OXFORD, Eng. (WTVO) – Scientists at the University of Oxford have found that people vaccinated against COVID-19 are less likely to spread the virus if they become infected.

Scientists examined records of 150,000 contacts that had been traced from about 100,000 initial cases, according to NBC News. Samples reportedly included people fully or partially vaccinated, as well as people that were unvaccinated. Scientists looked at how vaccines affected the spread of the virus in people who had a breakthrough infection.

The researchers, who had been looking at the Pfizer and AstraZeneca vaccines, found that both vaccinations reduced transmission of the virus. People were 65% less likely to test positive if the person who they were exposed to had been fully vaccinated with the Pfizer vaccine, while the AstraZeneca vaccine made it 36% less likely. If someone had only received one dose of the vaccine, the risk of transmission was reportedly much higher.

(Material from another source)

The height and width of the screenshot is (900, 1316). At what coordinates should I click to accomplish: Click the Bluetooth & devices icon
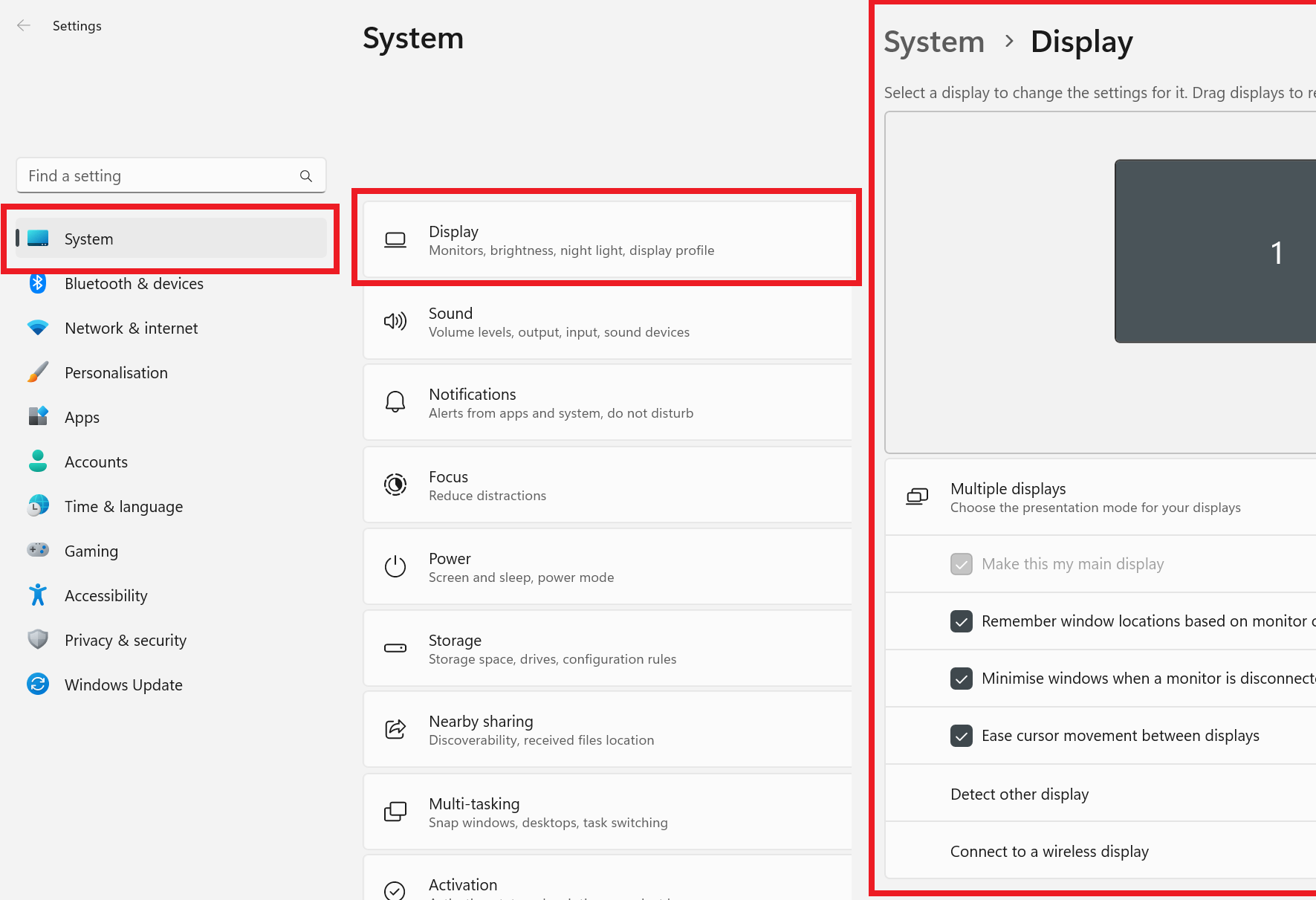38,284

While the study was only posted Thursday and has not yet been peer reviewed, the findings were said to be credible by scientists not associated with the research. One of these doctors was Dr. Aaron Richterman, an infectious disease physician at the University of Pennsylvania.

“It is the highest quality study we have so far on the question of infectiousness of vaccinated people infected with delta,” Richterman said.

A recent study from Singapore found that people who have been vaccinated are likely clearing the virus from their body faster than unvaccinated people, finding that levels of the delta variant in infected people were the same regardless of vaccination status, but that virus levels dropped by day seven in people that had been vaccinated.

However, the study found that protection against transmission in vaccinated people can decrease over time, showing that people who had been fully vaccinated, and had breakthrough cases, were just as likely as unvaccinated people to spread the virus three months after their vaccinations.

Doctors, such as Susan Butler-Wu, a clinical microbiologist at the University of Southern California, said that masks and testing remain important while community transmission remains high.

“We need to combine our vaccines with other measures to reduce how much virus we get exposed to by things like masking and testing,” Butler-Wu said. “Additive measures is the name of the game here.”